* start Provided material *

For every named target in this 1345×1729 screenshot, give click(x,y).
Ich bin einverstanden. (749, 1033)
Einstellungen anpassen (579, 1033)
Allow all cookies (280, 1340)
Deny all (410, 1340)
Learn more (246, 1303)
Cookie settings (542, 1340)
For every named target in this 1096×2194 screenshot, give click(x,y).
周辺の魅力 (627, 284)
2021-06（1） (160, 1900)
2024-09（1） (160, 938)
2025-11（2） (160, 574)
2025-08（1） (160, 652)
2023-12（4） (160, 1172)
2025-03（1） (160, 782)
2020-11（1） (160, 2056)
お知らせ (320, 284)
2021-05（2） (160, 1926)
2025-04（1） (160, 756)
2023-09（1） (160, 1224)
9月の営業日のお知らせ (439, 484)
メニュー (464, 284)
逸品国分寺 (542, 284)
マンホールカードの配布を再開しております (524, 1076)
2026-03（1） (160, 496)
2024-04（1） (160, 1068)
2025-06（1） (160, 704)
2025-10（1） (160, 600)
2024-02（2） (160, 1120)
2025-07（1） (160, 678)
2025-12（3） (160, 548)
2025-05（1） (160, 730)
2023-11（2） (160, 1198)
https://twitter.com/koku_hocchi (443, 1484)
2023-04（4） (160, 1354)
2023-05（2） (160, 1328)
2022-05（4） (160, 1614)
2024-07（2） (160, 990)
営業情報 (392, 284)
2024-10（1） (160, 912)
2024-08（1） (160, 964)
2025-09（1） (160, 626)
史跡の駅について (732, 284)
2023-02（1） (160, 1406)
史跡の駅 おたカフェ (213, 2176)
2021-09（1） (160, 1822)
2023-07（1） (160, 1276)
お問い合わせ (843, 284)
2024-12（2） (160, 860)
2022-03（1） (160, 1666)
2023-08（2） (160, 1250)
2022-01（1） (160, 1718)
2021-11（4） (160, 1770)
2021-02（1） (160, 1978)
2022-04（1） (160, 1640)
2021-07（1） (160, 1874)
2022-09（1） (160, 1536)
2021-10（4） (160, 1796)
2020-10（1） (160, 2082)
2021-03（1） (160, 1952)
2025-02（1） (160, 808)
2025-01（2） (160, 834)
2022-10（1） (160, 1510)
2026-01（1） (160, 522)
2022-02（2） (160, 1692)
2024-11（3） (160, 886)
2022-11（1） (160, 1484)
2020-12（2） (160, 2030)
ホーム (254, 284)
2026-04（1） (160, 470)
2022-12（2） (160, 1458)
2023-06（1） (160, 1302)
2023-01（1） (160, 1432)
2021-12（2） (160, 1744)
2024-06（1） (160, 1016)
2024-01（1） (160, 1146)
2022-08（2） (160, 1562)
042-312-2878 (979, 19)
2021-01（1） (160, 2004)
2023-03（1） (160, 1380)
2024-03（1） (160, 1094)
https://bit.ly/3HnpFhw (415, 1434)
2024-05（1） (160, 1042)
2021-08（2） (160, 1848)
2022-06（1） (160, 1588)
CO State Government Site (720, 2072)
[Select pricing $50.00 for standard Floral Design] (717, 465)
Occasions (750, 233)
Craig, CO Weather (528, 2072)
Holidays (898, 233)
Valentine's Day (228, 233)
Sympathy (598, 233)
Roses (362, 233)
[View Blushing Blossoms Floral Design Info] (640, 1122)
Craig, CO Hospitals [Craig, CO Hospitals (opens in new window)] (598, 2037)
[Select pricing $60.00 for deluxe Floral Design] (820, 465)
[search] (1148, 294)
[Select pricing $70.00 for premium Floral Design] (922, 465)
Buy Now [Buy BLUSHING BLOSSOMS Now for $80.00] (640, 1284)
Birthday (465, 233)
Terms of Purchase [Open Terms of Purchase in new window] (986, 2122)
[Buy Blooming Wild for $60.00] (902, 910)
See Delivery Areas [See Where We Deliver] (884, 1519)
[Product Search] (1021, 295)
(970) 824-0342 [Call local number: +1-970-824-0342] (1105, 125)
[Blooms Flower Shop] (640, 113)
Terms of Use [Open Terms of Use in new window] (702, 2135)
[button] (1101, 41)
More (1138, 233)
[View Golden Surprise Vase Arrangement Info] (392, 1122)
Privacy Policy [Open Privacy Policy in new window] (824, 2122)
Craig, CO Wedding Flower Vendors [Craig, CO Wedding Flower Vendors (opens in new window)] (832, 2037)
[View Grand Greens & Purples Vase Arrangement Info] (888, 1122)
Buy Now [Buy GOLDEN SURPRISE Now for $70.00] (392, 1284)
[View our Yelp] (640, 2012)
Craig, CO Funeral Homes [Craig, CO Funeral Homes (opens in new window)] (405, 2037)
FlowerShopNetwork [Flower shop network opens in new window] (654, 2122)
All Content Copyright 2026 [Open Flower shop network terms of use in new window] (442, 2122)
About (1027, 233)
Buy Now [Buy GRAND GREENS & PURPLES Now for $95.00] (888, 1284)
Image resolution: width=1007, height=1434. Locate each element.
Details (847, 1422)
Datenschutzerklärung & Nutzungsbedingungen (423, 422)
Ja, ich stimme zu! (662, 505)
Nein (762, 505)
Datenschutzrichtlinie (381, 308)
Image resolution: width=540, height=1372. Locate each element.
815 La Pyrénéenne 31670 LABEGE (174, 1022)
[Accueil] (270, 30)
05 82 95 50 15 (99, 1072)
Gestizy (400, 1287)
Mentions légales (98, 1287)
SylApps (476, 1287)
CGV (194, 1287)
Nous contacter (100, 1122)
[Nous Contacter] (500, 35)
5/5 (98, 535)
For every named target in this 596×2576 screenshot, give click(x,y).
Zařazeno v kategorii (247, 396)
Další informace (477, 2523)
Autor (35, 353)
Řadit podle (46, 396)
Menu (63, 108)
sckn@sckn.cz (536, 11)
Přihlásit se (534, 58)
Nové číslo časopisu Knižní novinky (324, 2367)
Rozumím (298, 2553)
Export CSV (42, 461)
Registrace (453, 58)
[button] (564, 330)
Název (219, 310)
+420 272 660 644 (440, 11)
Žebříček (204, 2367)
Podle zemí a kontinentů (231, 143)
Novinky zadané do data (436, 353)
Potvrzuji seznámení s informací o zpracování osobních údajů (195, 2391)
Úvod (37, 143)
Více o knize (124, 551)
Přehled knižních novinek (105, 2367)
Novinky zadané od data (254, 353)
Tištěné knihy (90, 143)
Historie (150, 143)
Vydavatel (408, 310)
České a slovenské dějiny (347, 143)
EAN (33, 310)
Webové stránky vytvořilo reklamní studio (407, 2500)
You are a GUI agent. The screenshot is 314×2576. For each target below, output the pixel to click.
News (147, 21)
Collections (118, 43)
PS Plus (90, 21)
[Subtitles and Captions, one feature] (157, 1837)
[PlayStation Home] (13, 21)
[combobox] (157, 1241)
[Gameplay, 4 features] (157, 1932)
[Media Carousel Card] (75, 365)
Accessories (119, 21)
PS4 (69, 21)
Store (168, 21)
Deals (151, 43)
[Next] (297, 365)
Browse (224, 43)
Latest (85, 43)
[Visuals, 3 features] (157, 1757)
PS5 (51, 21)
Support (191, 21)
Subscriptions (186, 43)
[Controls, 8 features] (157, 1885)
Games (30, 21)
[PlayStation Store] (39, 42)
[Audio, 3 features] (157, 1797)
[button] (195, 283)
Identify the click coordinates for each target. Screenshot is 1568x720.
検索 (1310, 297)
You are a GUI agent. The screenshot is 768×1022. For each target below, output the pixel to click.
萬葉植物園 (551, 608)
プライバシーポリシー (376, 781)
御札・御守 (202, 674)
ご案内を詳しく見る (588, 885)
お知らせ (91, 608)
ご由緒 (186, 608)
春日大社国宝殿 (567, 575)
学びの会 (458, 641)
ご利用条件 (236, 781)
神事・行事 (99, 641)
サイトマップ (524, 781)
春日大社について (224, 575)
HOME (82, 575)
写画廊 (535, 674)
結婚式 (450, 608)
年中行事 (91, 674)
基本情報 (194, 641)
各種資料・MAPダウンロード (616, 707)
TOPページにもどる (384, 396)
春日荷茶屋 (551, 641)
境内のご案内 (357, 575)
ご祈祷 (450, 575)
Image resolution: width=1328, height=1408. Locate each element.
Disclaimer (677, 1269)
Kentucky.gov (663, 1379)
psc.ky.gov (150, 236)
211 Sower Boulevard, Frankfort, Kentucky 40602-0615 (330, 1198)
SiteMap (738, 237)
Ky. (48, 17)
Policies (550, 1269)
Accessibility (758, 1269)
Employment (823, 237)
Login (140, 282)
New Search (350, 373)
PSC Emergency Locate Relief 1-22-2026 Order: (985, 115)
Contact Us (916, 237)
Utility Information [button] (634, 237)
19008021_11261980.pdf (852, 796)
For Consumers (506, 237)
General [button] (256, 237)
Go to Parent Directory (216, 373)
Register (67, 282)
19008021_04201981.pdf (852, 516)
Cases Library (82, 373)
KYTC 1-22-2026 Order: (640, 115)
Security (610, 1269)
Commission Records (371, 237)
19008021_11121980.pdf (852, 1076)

* end Provided material *

# Aim:
Rewrite the data from the line with "For every named target in this 1096×2194" up to and including the line with "2021-05（2） (160, 1926)", changing "named" to "labeled" and keeping everything else the same.

# Right answer:
For every labeled target in this 1096×2194 screenshot, give click(x,y).
周辺の魅力 (627, 284)
2021-06（1） (160, 1900)
2024-09（1） (160, 938)
2025-11（2） (160, 574)
2025-08（1） (160, 652)
2023-12（4） (160, 1172)
2025-03（1） (160, 782)
2020-11（1） (160, 2056)
お知らせ (320, 284)
2021-05（2） (160, 1926)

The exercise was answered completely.